Because we were really on the path of we don't want to runtime solution. The other thing was I showed it to multiple developers. And some developers said I love it, and some developers said I hate it. This is not a tech conversation anymore. So we did not go that way.
Awesome. I think the cameramen are having a little CSS problem. They're like, put the spot there. It's like a grid. Center and a div. But we get there in the end.
Now that makes sense, that makes sense. Now this next question, hindsight, is 2020 and if you could rewrite prime from scratch, which stack would you use? If I was starting today, with the team I have today, I would probably go CSS first because we have a lot of really, really good CSS developers that are really smart designers as well. So I would go there, and I feel like we're at a point where it wouldn't be so much of a tech decision, like because I compared all of these, made all the pros and cons chart and it kind of just came down to, this one looks prettier, so I would say skillset is how I decided today.
Nice. One thing I also love about watching developers give presentations is I often get exposed to new developer tools that I really really get jealous of and really want.
TypeScript Extension and Namespacing CSS
Someone asked about the TypeScript extension used in the slides, but it was just Keynote. When it comes to namespacing CSS, it depends on the context. Library components like Primer button are not namespaced, while application components with specific names like wrapper, stack, and container are namespaced to avoid conflicts. This allows us to have a conflict-free dependency tree using CSS modules.
And someone's asked, what's the TypeScript extension that you're using? The TypeScript extension for? I think it was in your slides, but your slides in the code editor in your slides were using the TypeScript. Oh, nothing. That's just Keynote. Good design. Good design. That's just like, I typed and I drew the rectangle to get the TypeScript thing. Yeah. Styled it so well. All right, we'll do this one as the last one.

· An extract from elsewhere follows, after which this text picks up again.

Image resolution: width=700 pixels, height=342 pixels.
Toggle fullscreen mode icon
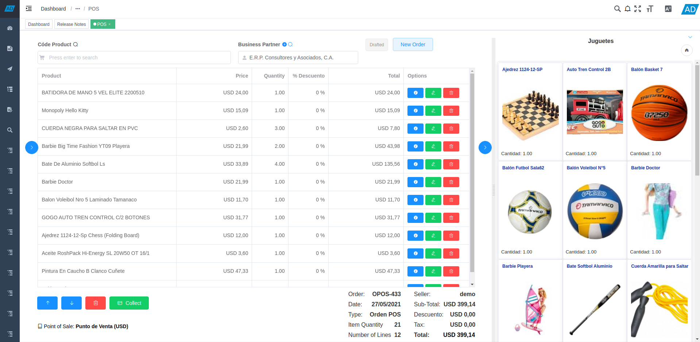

What about namespacing CSS, something that styled components are delivering already? Yeah, I think it's interesting because it kind of depends. If it's a... We're kind of partitioning this half an hour implementation where the library components, we're not namespacing them. So you might get something like a Primer button. And that stays the same across the stack. But something like an application component where things like wrapper, stack, container are actual legit names, those were namespacing because we don't want any conflicts. So the same dependency tree that we get, we also get the ability to hash these and have them conflict-free with that. So something like CSS modules. Thank you, Sid. Everyone give him a round of applause.